Migranten können allerdings - wie viele Beispiele zeigen - Erfolg in Schule, Ausbildung, Hochschule, Beruf haben. Zumal, wenn ihre Eltern Bildung (auch der Mädchen) faktisch und emotional fördern, sich Lehrer, Ausbilder, Professoren um sie kümmern - die Institutionen also nicht nur auslesen, sondern individuell und spezifisch fördern - vor allem die Sprache ist der Schlüssel. Entscheidend ist aber, dass sie selbst sich motivieren und auf dem Weg durch die Institutionen durchhalten können.

Allerdings: Eine OECD-Studie zeigt im Oktober 2009: Kinder von Migranten haben schlechtere Berufschancen als andere. Das gilt besonders auch für Hochqualifizierte. Schaut man auf den Namen in der Bewerbung? Weniger Qualifizierte haben nach der OECD-Studie eher Chancen, insofern sie familiäre Netze nutzen können (Job beim Onkel etc.).  Im öffentlichen Dienst sind nur drei Prozent der 20 bis 29-jährigen Migrantenkinder - sonst jeder zehnte. Quelle: OECD

Gunilla Fincke vom Sachverständigenrat deutscher Stiftungen für Integration und Migration stellte am 10.9.10 eine Studie über die wirtschaftliche Selbstständigkeit von Migranten vor. Danach ist der Anteil der Migrantenunternehmer groß. 12 Prozent der in Deutschland lebenden Menchen mit Migrationsgeschichte sind selbstständig, bei Herkunftsdeutschen sind es mit 14% wenig mehr. Bei Neugründungen liegen Menschen mit Migrationshintergrund sogar vorn.

"Migranten tragen als Unternehmensgründer einen deutlichen Beitrag zur deutschen Wirtschaft bei. Laut einer Studie im Auftrag der Friedrich-Ebert-Stiftung haben sie 2,2 Millionen Arbeitsplätze in Deutschland geschaffen. Insgesamt hätten rund eine dreiviertel Million Selbstständige ausländische Wurzeln. Damit habe jeder sechste Unternehmer in Deutschland mittlerweile einen Migrationshintergrund. Meist kommen die Gründer demnach aus Polen oder der Türkei." SPON

In Deutschland leben etwa 4 Millionen Muslime, nicht alle haben "Migrationshintergrund", 45% haben die deutsche Staatsangehörigkeit, 36% sehen sich als "streng religiös", 70% der Musliminnen tragen kein Kopftuch (Bundesamt für Migration 2009). > Islam

Migranten, in in der ersten Generation das Rentenalter erreicht haben, erhalten niedrigere Renten und sind durch Altersarmut gefährdet, hat die Böckler-Stiftung festgestellt, das gelte insbesondere für 54% der türkischen Gruppe, die Schnitt 742 Euro erhielten (vgl. Spiegel 37, 2014).

[GESTELLTE AUFGABE 1]:
Wie viele Arbeitsplätze haben Migranten in Deutschland laut der im Textabschnitt über Migranten in Deutschland genannten Studie im Auftrag der Friedrich-Ebert-Stiftung geschaffen?
[GESTELLTE AUFGABE 2]:
Führen Sie bitte den Textabschnitt über Migranten in Bildung, Beruf und Wirtschaft nach seinem letzten Satz weiter.

[DATENAUSZUG]:
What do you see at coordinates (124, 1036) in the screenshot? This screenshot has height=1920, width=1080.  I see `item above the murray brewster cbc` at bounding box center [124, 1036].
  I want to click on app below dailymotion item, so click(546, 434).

[ERGEBNIS 1]:
2,2 Millionen Arbeitsplätze.

[ERGEBNIS 2]:
Hinweise zur Weiterarbeit:

focus-migration

N. Thoma/M. Knappik (Hg.) (201 Sprache und Bildung in Migrationsgesellschaften Machtkritische Perspektiven auf ein prekarisiertes Verhältnis. Bielefeld
U. Raiser (2007) Erfolgreiche Migranten im deutschen Bildungssystem. Münster: Waxmann
D. Saunders (2012) Mythos Überfremdung. München: Blessing

Studie "Nutzung der Mehrsprachigkeit von Menschen mit Migrationshintergrund – Berufsfelder mit besonderem Potenzial"

Audioarchiv Erzählte Migrationsgeschichte

Migranten als Gründer (SPON)

 

 

 

 

 

 

 

"Wann wird es selbstverständlich sein, dass jemand mit den gleichen Noten die gleichen Aussichten bei einer Bewerbung hat, egal ob er Yilmaz heißt oder Krause?" (Bundespräsident Christian Wulff, 2.7.2010)

 

 


Migrationshintergründe lt. Statist. Bundesamt (2005)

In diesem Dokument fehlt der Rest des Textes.